Magistrate Judge Lisa Cisneros held a Zoom hearing today in the Andersen v. Stability AI suit. Defendant AI companies, which make AI image generators, have filed a motion to bar Dr. Ben Zhao, one of the plaintiffs’ experts and a chaired professor at the University of Chicago, from seeing the datasets and other confidential business information of the AI companies.
The reason: Dr. Zhao is one of the developers of an adversarial tool called Nightshade, which is a free, open-source program that can be used to “poison” images that might be collected for datasets to use in AI training. The poison sabotages the effectiveness of the training of the AI model.
Judge Cisneros asked the lawyers for both sides to answer whether the cases they cited should be read to apply to situations in which an expert was disqualified due to being an employee or a consultant for a competitor of one of the parties in the cases discussed.

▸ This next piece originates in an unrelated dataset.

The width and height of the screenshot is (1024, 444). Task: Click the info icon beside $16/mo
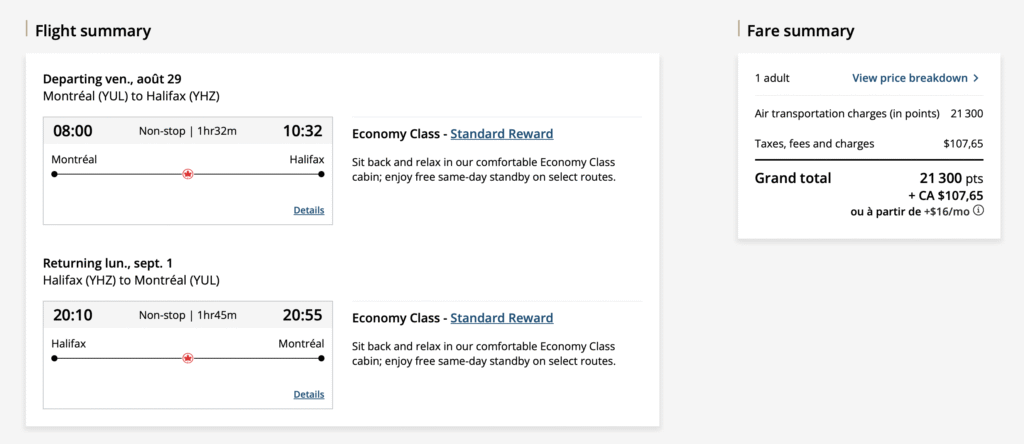[x=979, y=211]
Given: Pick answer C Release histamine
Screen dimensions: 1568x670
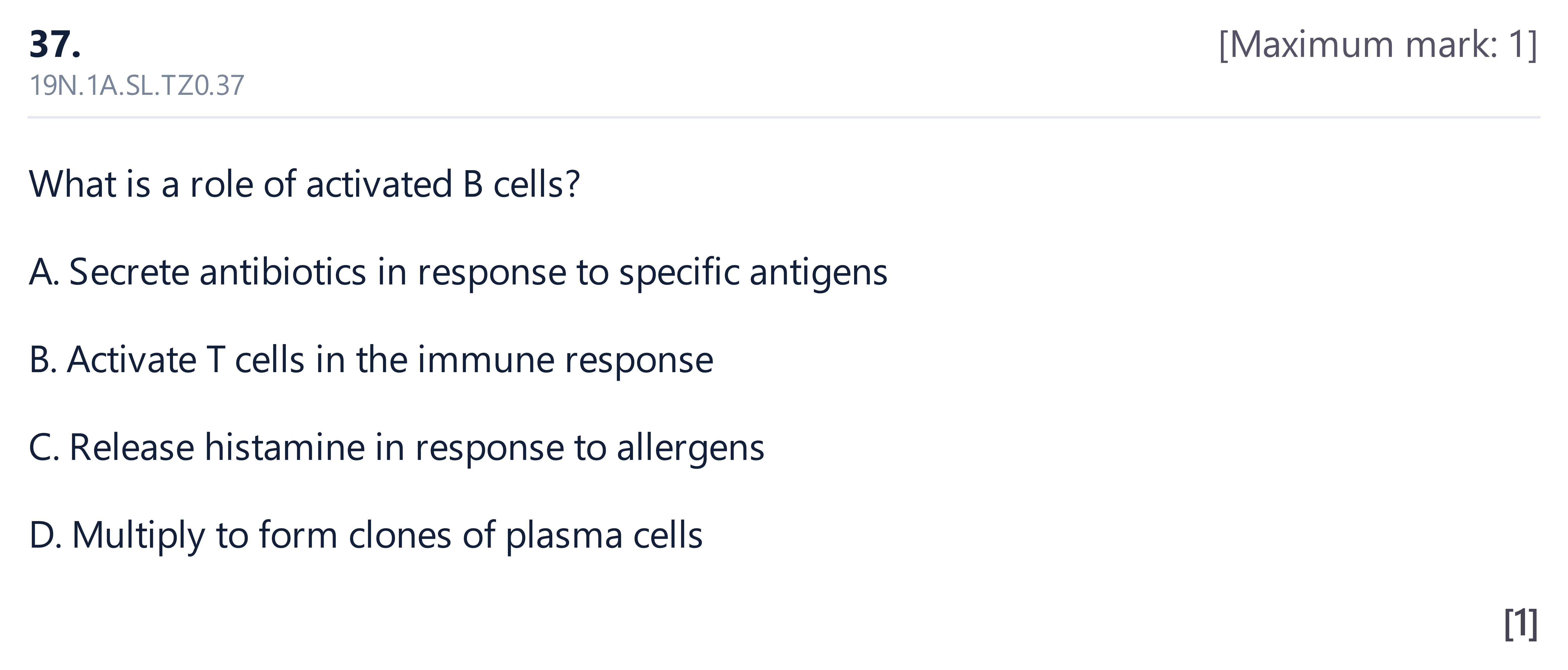Looking at the screenshot, I should click(396, 448).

Joe Gratz, arguing for the defendants, argued that the case law shouldn’t be read so narrowly, but they, instead, stand for the principle that courts bar experts from confidential information where it is likely the expert, whether intentionally or unintentionally, may use the confidential information in a way that would harm the company whose information was disclosed to the expert. Gratz said they have no objection to Dr. Zhao testifying as an expert at trial. But they object to giving him access to the confidential information of the companies, including their datasets, from which he would be able to determine if some of the images had been affected by Nightshade–and then figure out ways to make Nightshade even more effective and escape detection, as his own declaration states an intent in doing.
Joshua Stein, arguing for the plaintiffs, contended that none of the cases cited involved an academic who was not doing any work directly in competition with a party. Stein took issue with Gratz’s use of the word “poison” and tried to characterize Nightshade as a tool that enables people to stop AI companies from “taking” what is not theirs. Editor’s Note: in fairness to Gratz, Zhao’s own website for Nightshade uses the word “poison” four times to describe what it does.
The lawyers also debated whether an alternative expert to Zhao existed, and the Judge appeared to be skeptical that the plaintiffs could not find any other expert (who didn’t develop such tools), given the extensive literature related to image generation. Gratz said that the defendants also did not think any mitigation conditions could avoid the threat that Dr. Zhao posed if he can access their datasets and confidential information because Zhao was still involved in Nightshade, including efforts to make it escape detection of AI companies.
By the end of the 49 minutes or so, Judge Cisneros said she would need more time to deliberate over this “difficult question” and may even order further briefing.